Jettra has asked for the wisdom of the Perl Monks concerning the following question:

Given a file with a set of words seperated by carriage returns, what is the most efficient means of choosing any single word at random? Thanks for your help, Jettra

Replies are listed 'Best First'.
Re: Finding a random line
by clemburg (Curate) on Jan 17, 2001 at 14:07 UTC

    You want to read the Perl Cookbook, chapter 8 (File Contents), page 284-285.

    For your convenience, I put the code that does what you want in here.

    Solution: Use rand() and $. to decide which line to keep:

    rand($.) < 1 && ($line = $_) while <>; # $line is the random line

    This works because you have a 1/N chance for line N to be kept. For more explanations, get the book.

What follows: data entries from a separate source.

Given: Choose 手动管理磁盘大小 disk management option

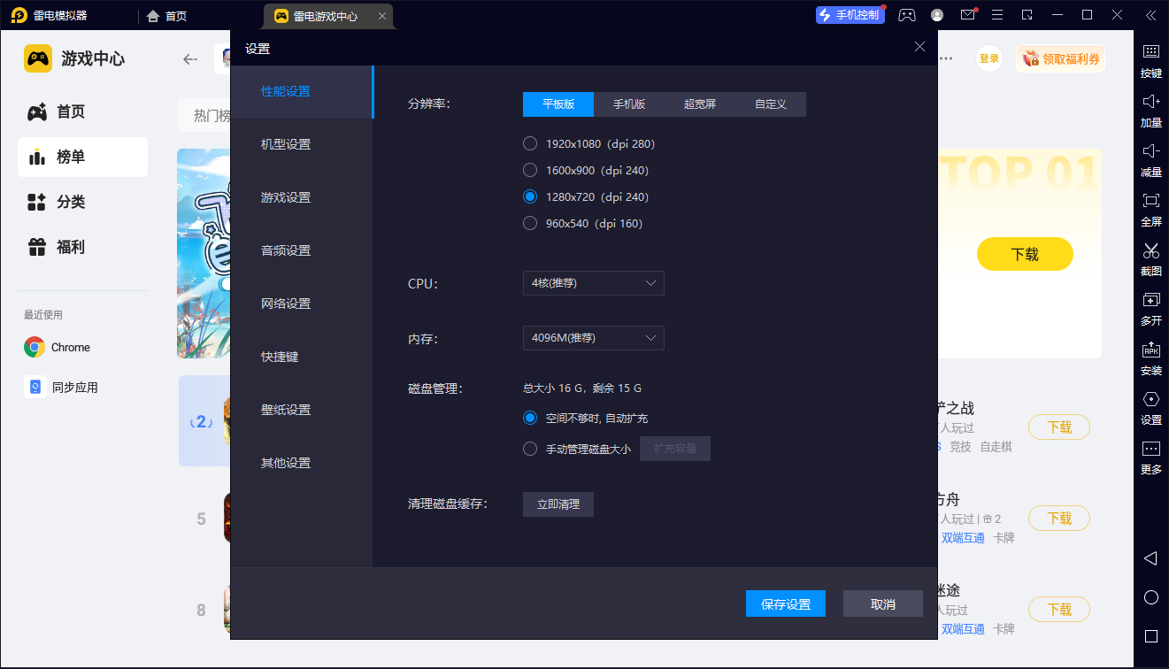Looking at the screenshot, I should coord(530,448).
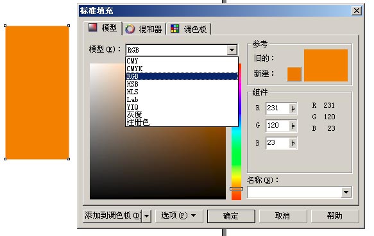
Task: Click the G value stepper
Action: [x=293, y=126]
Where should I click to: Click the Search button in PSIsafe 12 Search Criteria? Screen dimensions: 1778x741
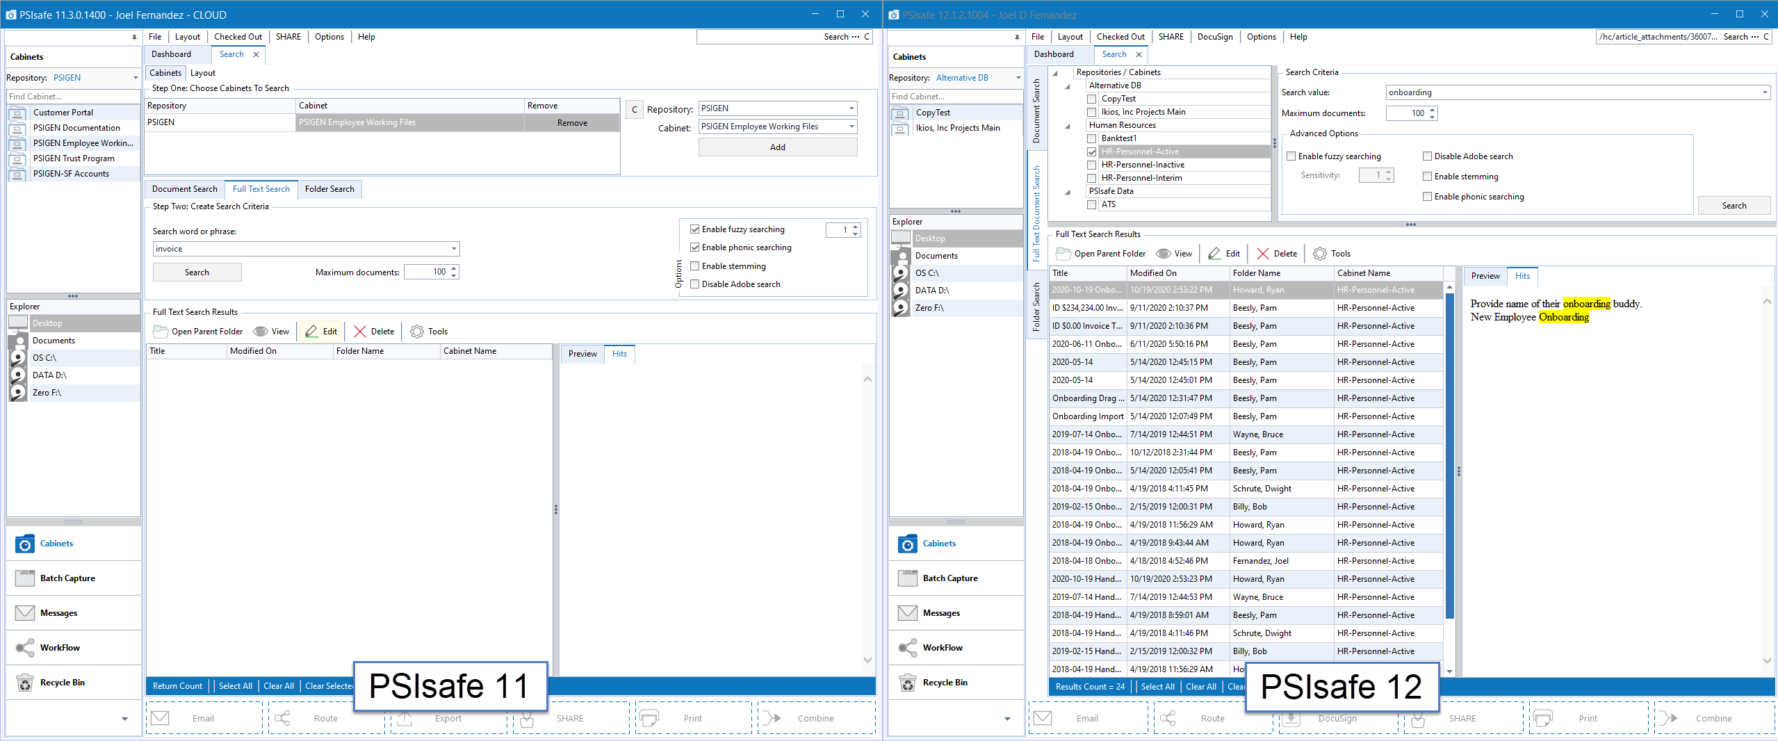click(1734, 206)
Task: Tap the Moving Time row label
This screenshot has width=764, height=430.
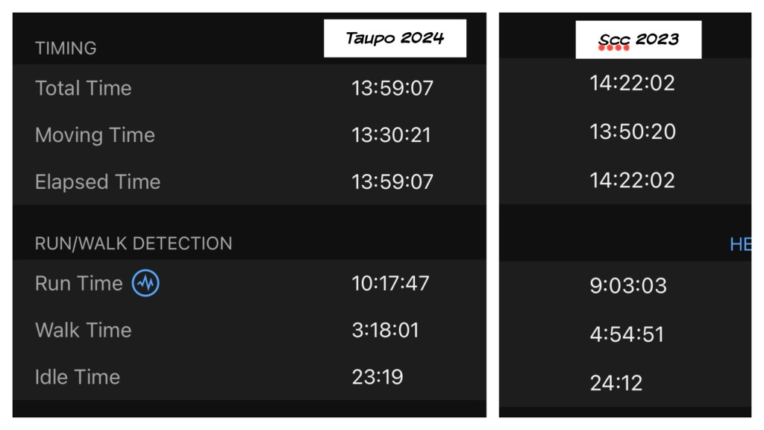Action: point(95,135)
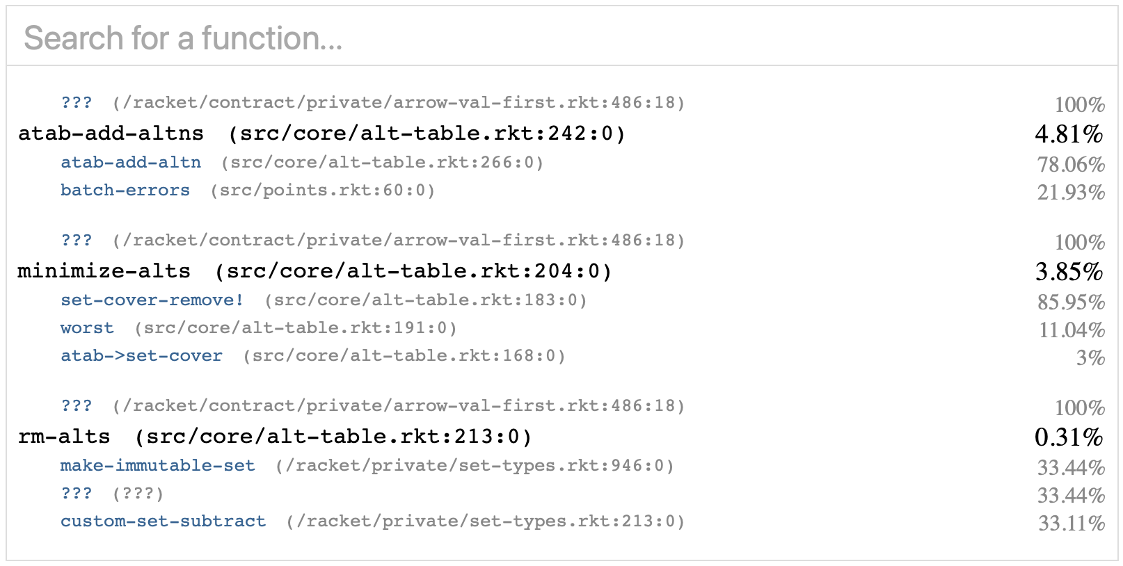This screenshot has width=1123, height=566.
Task: Click the ??? caller link above rm-alts
Action: [x=77, y=406]
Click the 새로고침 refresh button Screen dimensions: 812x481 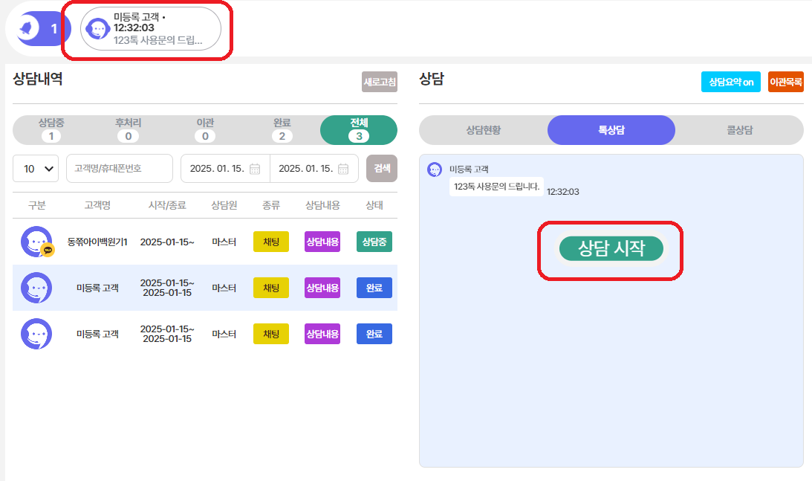379,82
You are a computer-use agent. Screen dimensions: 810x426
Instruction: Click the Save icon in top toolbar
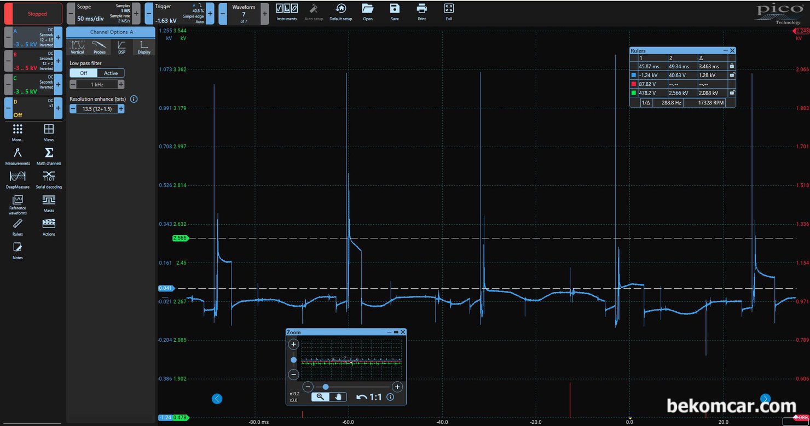coord(395,10)
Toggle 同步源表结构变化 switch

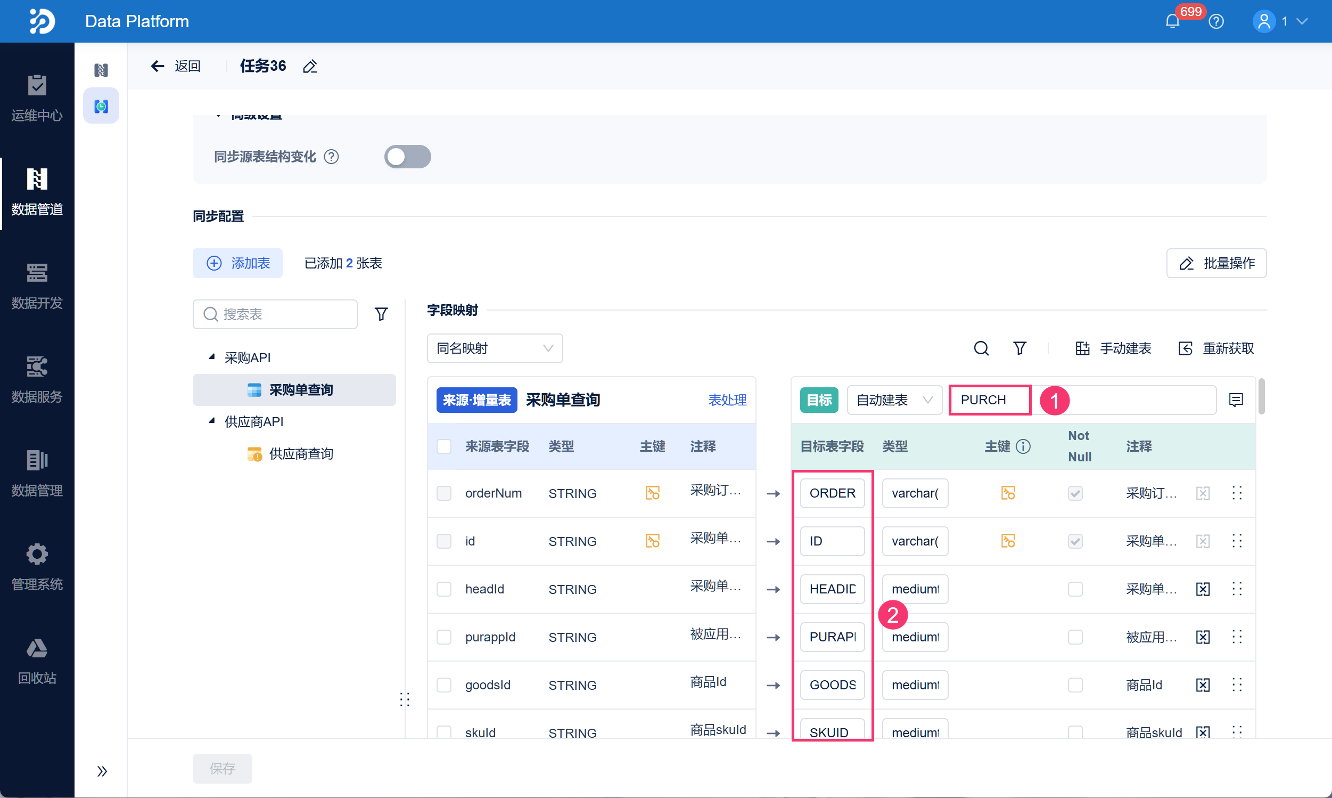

    Extending this example to choosing a random word from an array of words is left as an exercise for the reader (I always wanted to say that!) ...

    Christian Lemburg
    Brainbench MVP for Perl
    http://www.brainbench.com

Re: Finding a random line
by dkubb (Deacon) on Jan 17, 2001 at 12:56 UTC
Re: Finding a random line
by lemming (Priest) on Jan 17, 2001 at 12:58 UTC
    Before we can really answer your question:
    In what manner of efficiency do you want?
    Would placing all lines in an array and picking a random number based on the size work or too memory intensive?
    Would checking the size of the file with "wc -l" and then reading down a random number of lines work? Or is that not portable enough?
    You could read the file twice to avoid the "wc -l" which is a bit intensive, but the filesytem may give you leeway with buffering.
    You could massage the data so that the leading line has the # to go off of. Or even better create a file with the size data in the first block you read and then seek to the random spot.
    If none of this gives a clue for you to go off of, then please give more info back.
Re: Finding a random line
by I0 (Priest) on Jan 18, 2001 at 02:02 UTC
Re: Finding a random line
by EvanK (Chaplain) on Jan 17, 2001 at 23:47 UTC
    Wait wait, do you want a single line or a single word? If a line, then:
    srand; # seed the random generator open(FILE,"file.txt"); # put the file contents into an array @file = <FILE>; close(FILE); foreach (@file) {chomp} # remove the newlines $line = $file[rand($#file)]; # select a random line
    If a word:
    srand; # seed the random generator open(FILE,"file.txt"); # put the file contents into one big scalar while(<FILE>) { $file .= <FILE>; } close(FILE); $file =~ s/\r/ /g; # remove carriage returns and replace them with spa +ces $file =~ s/\s+/\s/g; # remove multiple consecutive spaces @file = qw($file); # seperate the file into single words $word = $file[rand($#file)]; # select a random word
    The code is kind of comment-laden, but they're just so you know what's what.
    ______________________________________________
    When I get a little money, I buy books. If I have any left over, I buy food and clothes.
    -Erasmus